* _Task item_:
Take the data that sits below and write it out again exactly.

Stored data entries
------

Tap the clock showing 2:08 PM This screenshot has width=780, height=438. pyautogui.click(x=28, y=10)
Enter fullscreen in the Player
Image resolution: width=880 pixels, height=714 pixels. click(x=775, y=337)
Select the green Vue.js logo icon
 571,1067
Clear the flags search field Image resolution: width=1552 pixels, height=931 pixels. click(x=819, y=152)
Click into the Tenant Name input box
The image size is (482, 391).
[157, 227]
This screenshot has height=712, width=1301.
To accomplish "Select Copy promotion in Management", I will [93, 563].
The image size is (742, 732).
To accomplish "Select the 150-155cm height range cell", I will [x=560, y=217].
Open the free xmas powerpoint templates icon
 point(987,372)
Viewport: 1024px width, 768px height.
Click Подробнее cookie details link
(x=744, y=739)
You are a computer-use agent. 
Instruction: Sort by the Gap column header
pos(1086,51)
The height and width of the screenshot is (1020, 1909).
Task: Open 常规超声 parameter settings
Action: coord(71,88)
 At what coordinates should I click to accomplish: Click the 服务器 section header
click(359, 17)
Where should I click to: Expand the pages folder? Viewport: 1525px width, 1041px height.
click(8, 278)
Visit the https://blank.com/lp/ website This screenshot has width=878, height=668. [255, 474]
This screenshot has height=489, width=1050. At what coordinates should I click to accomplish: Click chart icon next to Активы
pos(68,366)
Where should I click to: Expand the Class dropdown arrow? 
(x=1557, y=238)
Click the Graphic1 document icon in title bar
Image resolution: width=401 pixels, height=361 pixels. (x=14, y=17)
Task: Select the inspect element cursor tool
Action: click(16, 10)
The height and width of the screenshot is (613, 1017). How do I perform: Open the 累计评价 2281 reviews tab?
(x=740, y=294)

------

* _Expected answer_:
Tap the clock showing 2:08 PM This screenshot has width=780, height=438. pyautogui.click(x=28, y=10)
Enter fullscreen in the Player
Image resolution: width=880 pixels, height=714 pixels. click(x=775, y=337)
Select the green Vue.js logo icon
 571,1067
Clear the flags search field Image resolution: width=1552 pixels, height=931 pixels. click(x=819, y=152)
Click into the Tenant Name input box
The image size is (482, 391).
[157, 227]
This screenshot has height=712, width=1301.
To accomplish "Select Copy promotion in Management", I will [93, 563].
The image size is (742, 732).
To accomplish "Select the 150-155cm height range cell", I will [x=560, y=217].
Open the free xmas powerpoint templates icon
 point(987,372)
Viewport: 1024px width, 768px height.
Click Подробнее cookie details link
(x=744, y=739)
You are a computer-use agent. 
Instruction: Sort by the Gap column header
pos(1086,51)
The height and width of the screenshot is (1020, 1909).
Task: Open 常规超声 parameter settings
Action: coord(71,88)
 At what coordinates should I click to accomplish: Click the 服务器 section header
click(359, 17)
Where should I click to: Expand the pages folder? Viewport: 1525px width, 1041px height.
click(8, 278)
Visit the https://blank.com/lp/ website This screenshot has width=878, height=668. [255, 474]
This screenshot has height=489, width=1050. At what coordinates should I click to accomplish: Click chart icon next to Активы
pos(68,366)
Where should I click to: Expand the Class dropdown arrow? 
(x=1557, y=238)
Click the Graphic1 document icon in title bar
Image resolution: width=401 pixels, height=361 pixels. (x=14, y=17)
Task: Select the inspect element cursor tool
Action: click(16, 10)
The height and width of the screenshot is (613, 1017). How do I perform: Open the 累计评价 2281 reviews tab?
(x=740, y=294)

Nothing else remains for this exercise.